▸ Texto citado:
Mais lido pelos jovens ou pelos menos jovens?
SIMENON – Dos treze aos oitenta anos.
Pelos intelectuais ou pelo homem médio?
SIMENON – Por estes e por aqueles.
Como se desenvolve a sua inspiração literária?
SIMENON – Jamais tive inspiração literária.
Você se define como um artesão, eu sei. Por quê?
SIMENON – Porque eu, efetivamente, trabalho como um artesão. Sento-me à mesa de trabalho – isto é, na poltrona – numa hora determinada, trabalho um determinado tempo e, só depois de cumprir o expediente, me levanto.”
Onde termina o artesanato e começa a arte?
SIMENON – É muito difícil dizer.
Por quê?
SIMENON – No artesanato, seguidamente, tem arte, e na arte tem artesanato.
Acredita no estado de graça?
SIMENON – Acredito no escritor se desfazer da sua pele e entrar na pele do personagem.
Ainda diria a frase que disse certa vez: "Não sei e não saberei jamais se tenho talento"?
SIMENON – Sim. O talento é algo que avaliam os pósteros e não os contemporâneos.
Mas o que é o talento?
SIMENON – É a capacidade de inventar um caráter, uma situação, uma paisagem.
Escritor é só aquele que se faz ler?
SIMENON – E quem mais seria?
A desenvoltura faz o perfeito narrador?
SIMENON – Sempre se deve escrever como se fala.
E fácil escrever fácil?
SIMENON – Não. É dificílimo.
E as suas relações com os adjetivos?
SIMENON – Péssimas. Odeio-os, como também detesto os advérbios. Aborrecem-me os enfeites e as lantejoulas do texto. Acabam por torná-lo obscuro. É preciso ser compacto, reduzir tudo ao osso.
Um escritor é sempre autobiográfico?
SIMENON – Eu não sou. Mas alguns são.
Primeiro dever de um escritor?
SIMENON – Tornar-se lido e ser sincero.
De um jornalista?
SIMENON – Idem.
O escritor-personagem nasce só do juízo do público?
SIMENON – O sucesso é determinado pelos leitores.
É mais rara uma vida bem vivida ou bem escrita?

▸ Enunciado:
Escreva a continuação da entrevista com Simenon logo após a última linha apresentada.

▸ Registros:
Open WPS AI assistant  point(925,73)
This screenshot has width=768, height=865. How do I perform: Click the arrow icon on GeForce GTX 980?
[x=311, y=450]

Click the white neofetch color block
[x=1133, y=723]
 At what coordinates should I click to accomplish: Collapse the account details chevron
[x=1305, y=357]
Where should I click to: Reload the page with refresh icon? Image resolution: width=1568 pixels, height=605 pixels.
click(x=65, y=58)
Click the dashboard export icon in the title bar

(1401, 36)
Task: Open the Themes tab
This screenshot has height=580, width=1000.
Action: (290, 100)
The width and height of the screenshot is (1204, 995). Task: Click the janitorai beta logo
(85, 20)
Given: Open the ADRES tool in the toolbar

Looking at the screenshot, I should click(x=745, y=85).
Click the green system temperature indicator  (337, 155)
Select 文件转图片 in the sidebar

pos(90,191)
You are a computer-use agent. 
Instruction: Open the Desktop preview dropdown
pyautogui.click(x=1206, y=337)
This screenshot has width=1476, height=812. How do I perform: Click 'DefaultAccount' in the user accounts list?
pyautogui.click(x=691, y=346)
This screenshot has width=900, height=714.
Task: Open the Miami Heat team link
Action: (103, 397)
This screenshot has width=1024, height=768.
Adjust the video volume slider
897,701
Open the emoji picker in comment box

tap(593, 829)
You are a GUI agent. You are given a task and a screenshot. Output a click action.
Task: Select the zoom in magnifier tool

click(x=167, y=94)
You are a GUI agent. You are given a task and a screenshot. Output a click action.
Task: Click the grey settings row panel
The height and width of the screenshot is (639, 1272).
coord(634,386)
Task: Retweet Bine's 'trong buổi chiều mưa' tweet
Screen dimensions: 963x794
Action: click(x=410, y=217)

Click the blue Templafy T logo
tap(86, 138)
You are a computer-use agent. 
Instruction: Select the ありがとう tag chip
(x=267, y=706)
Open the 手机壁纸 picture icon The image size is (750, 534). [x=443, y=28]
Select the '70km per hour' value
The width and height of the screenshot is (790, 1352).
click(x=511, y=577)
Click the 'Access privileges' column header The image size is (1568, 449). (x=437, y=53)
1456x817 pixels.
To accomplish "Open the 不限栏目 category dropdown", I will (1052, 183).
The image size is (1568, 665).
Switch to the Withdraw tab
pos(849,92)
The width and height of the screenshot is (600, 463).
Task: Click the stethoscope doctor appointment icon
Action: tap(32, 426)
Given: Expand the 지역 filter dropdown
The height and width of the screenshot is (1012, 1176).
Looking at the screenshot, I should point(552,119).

▸ Resposta:
SIMENON – Bem escrita. É melhor, porém, se for bem vivida.
Chegará também para você a hora do Prêmio Nobel?
SIMENON – Se chegar, recusarei.
Por quê?
SIMENON – Os prêmios são como as medalhas, os laços de fita e os penachos que enfeitam as vacas e os touros vencedores nas exposições de animais.
Quem lhe inspirou Maigret?
SIMENON – Os vários policiais que conheci.
Quando nasceu?
SIMENON – Quem?
Maigret.
SIMENON – Em fevereiro de 1929.
Onde?
SIMENON – Num vilarejo holandês de pescadores. Lá, hoje, há um monumento para ele.
Quantos livros você dedicou a Maigret?
SIMENON – Oitenta e nove.
Por que Maigret agradou e ainda agrada tanto?
SIMENON – É um homem comum, como tantos, que sabe compreender, mas não julga.
O melhor Maigret no cinema?
SIMENON – Nenhum.
Como nenhum?
SIMENON – Maigret existiu e existe somente na minha cabeça. É meu, exclusivamente meu.
Por que você o aposentou há sete anos?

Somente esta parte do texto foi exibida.